Data privacy and compliance
The agent only processes publicly available data and respects robots.txt directives. All contact records include a consent_status field that defaults to "pending". No outreach is sent until consent is verified. The SQLite database is encrypted at rest using SQLCipher, and all API credentials are managed through environment variables, never stored in code or configuration files.
Monitoring and alerting
The agent exposes Prometheus metrics for ingestion volume, scoring latency, funnel transition rates, and error counts. Grafana dashboards provide real-time visibility, and PagerDuty alerts fire when ingestion drops below expected thresholds or error rates exceed 5% of total pipeline volume. MLflow experiment tracking supplements this with weekly automated reports comparing model performance against baseline.
Scaling beyond SQLite
SQLite handles the current workload comfortably (10K contacts, 500K signals, 50K funnel events), but the architecture is designed for migration to PostgreSQL when needed. All database access goes through a repository pattern with SQL abstracted behind method calls. The migration would involve changing connection strings and adjusting a handful of SQLite-specific SQL expressions (datetime functions, JSON operators). The abstraction has already been validated: a PostgreSQL branch runs in CI to ensure compatibility.
Summary
Building an autonomous intelligence agent for outbound prospecting and recruiting demonstrated that a well-structured Python application with SQLite and MLflow can replace a constellation of point tools while delivering measurably better outcomes. The key insight is that the intelligence layer and the funnel manager are separate concerns: the scoring model answers "who should we talk to and when," while the funnel manager handles "how do we move them through the pipeline." Keeping these responsibilities distinct enabled rapid iteration on both axes independently.
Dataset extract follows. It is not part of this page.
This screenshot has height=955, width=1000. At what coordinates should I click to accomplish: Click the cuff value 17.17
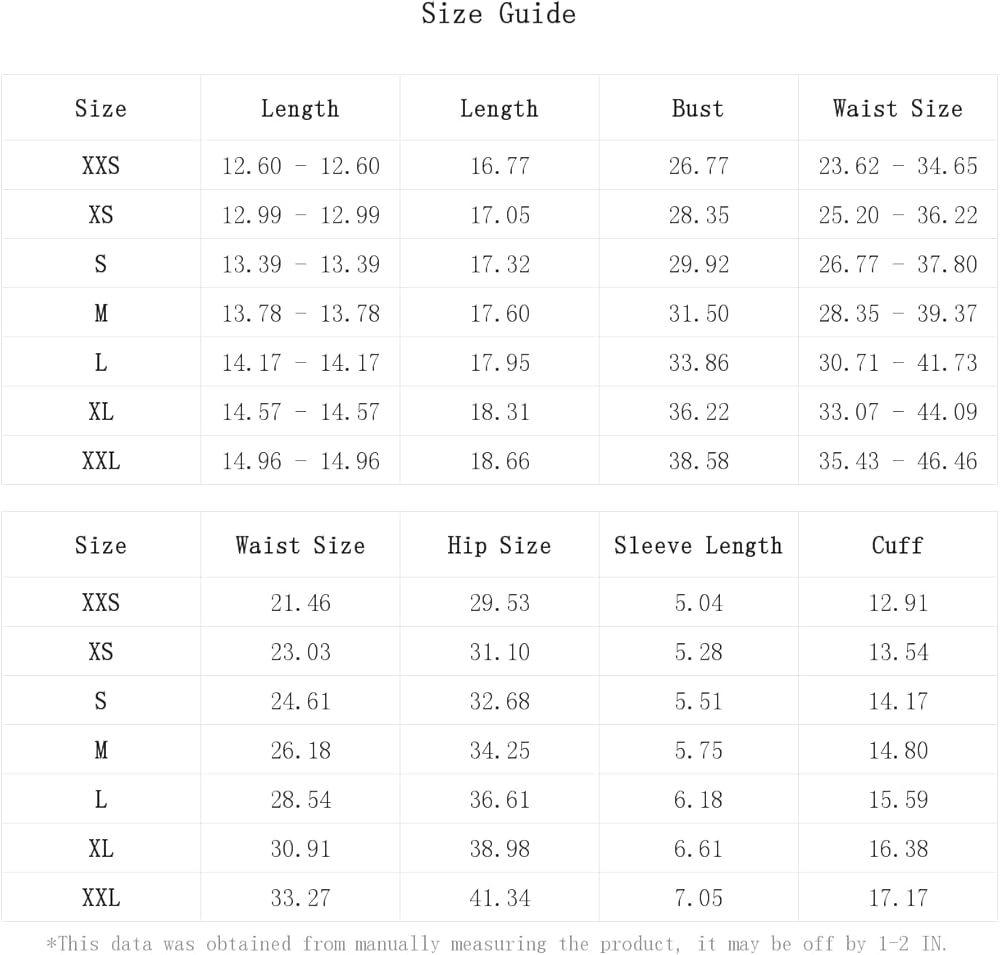(x=897, y=898)
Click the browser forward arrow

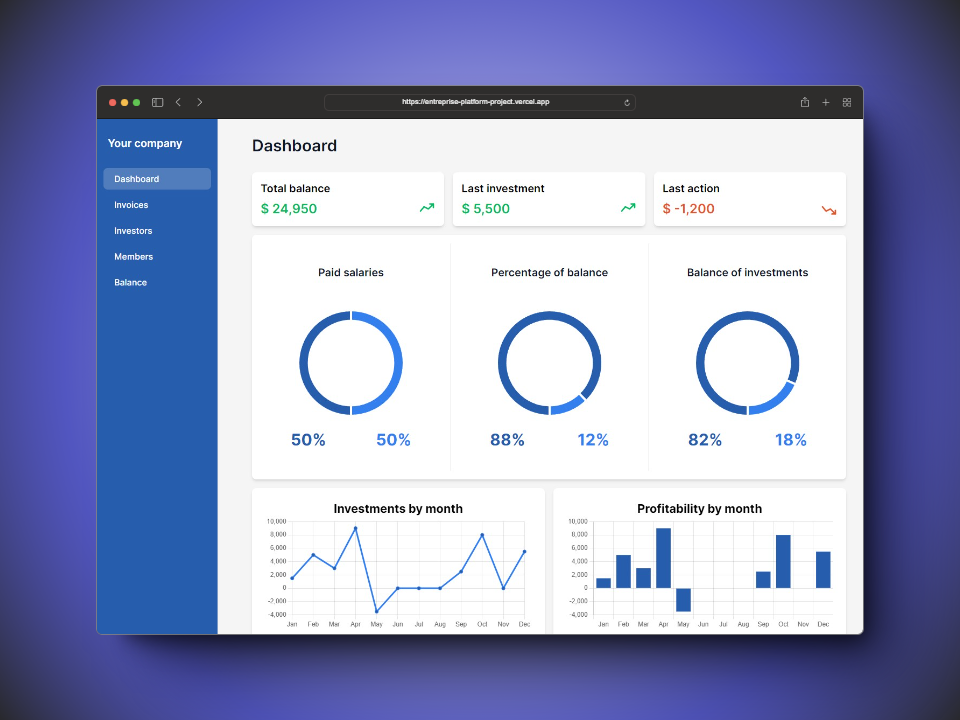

The 40% increase in qualified pipeline velocity came not from any single improvement but from the compound effect of faster ingestion, better scoring, personalised outreach, and continuous optimisation through experiment tracking. Each component contributed incrementally, and MLflow provided the visibility to understand which levers had the most impact at each stage of the system's evolution.
For teams considering a similar approach, the advice is to start simple: a single data source, one scoring model, a basic funnel with three stages, and MLflow tracking from day one. The feedback loop compounds quickly -- within two months, the system had enough labelled data to outperform manual scoring, and within four months the outreach optimisation was generating statistically significant improvements in reply rates.